▼▼▼

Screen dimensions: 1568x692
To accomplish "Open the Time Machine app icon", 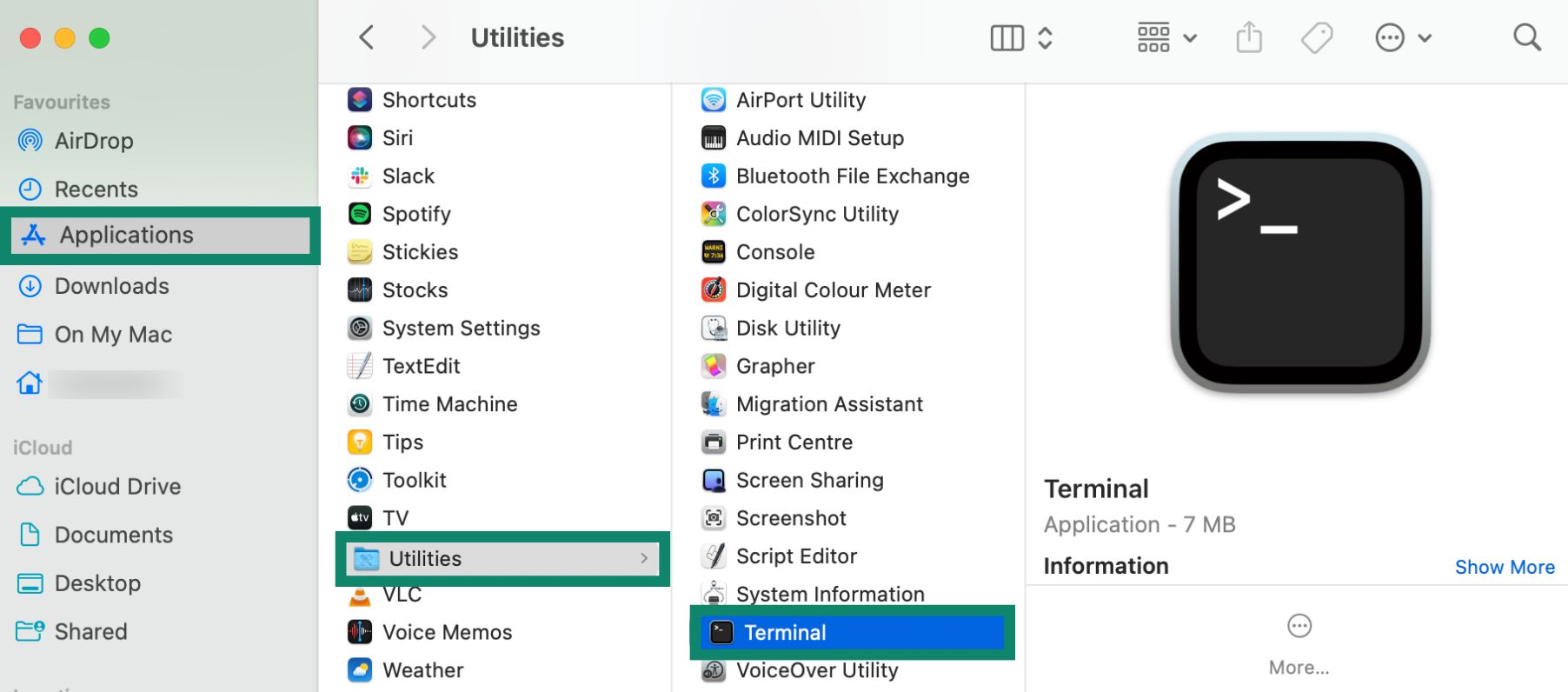I will tap(359, 403).
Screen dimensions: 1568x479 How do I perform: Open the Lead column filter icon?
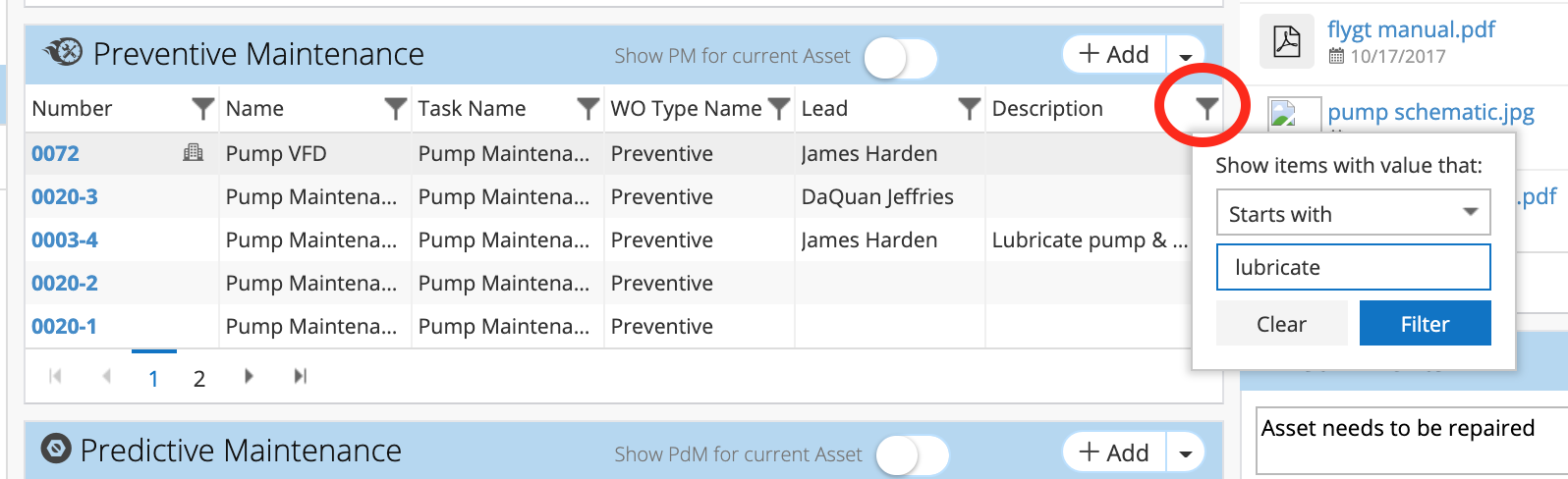click(969, 109)
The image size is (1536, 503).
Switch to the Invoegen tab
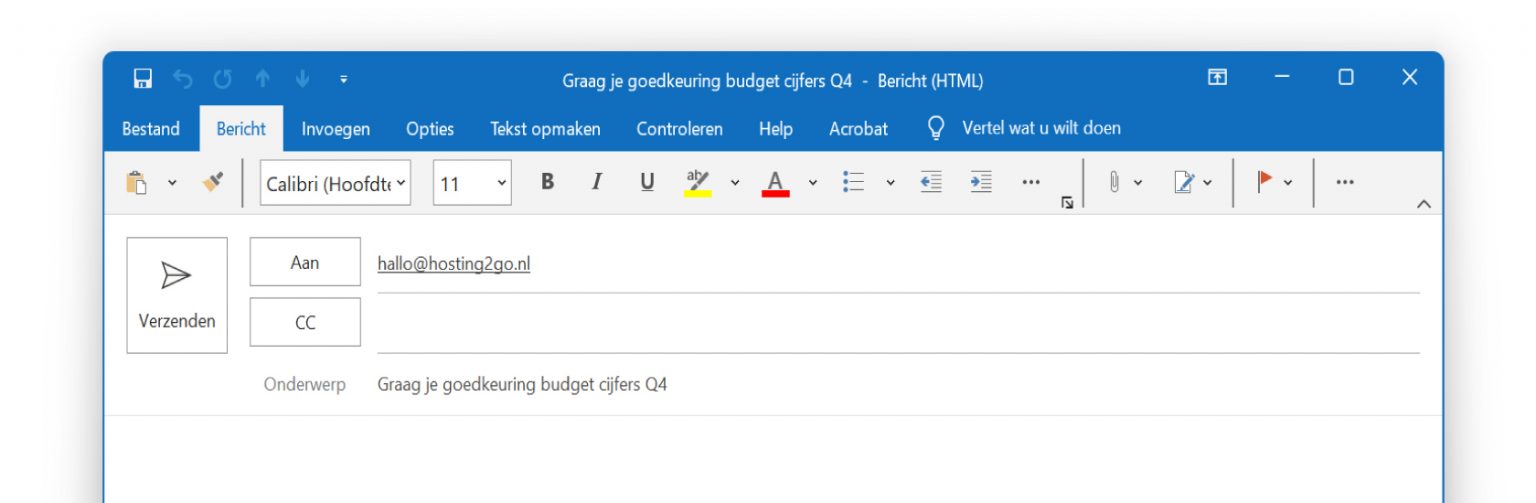pyautogui.click(x=335, y=129)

▲▲▲

▶ **WORK REQUIRED**
Return exactly the lines starting at the line with "The image size is (1536, 503)." and ending at the last line of the listing, both ends included; pictures are to be left out.

▶ **TASK OUTPUT**
The image size is (1536, 503).
Switch to the Invoegen tab
pyautogui.click(x=335, y=129)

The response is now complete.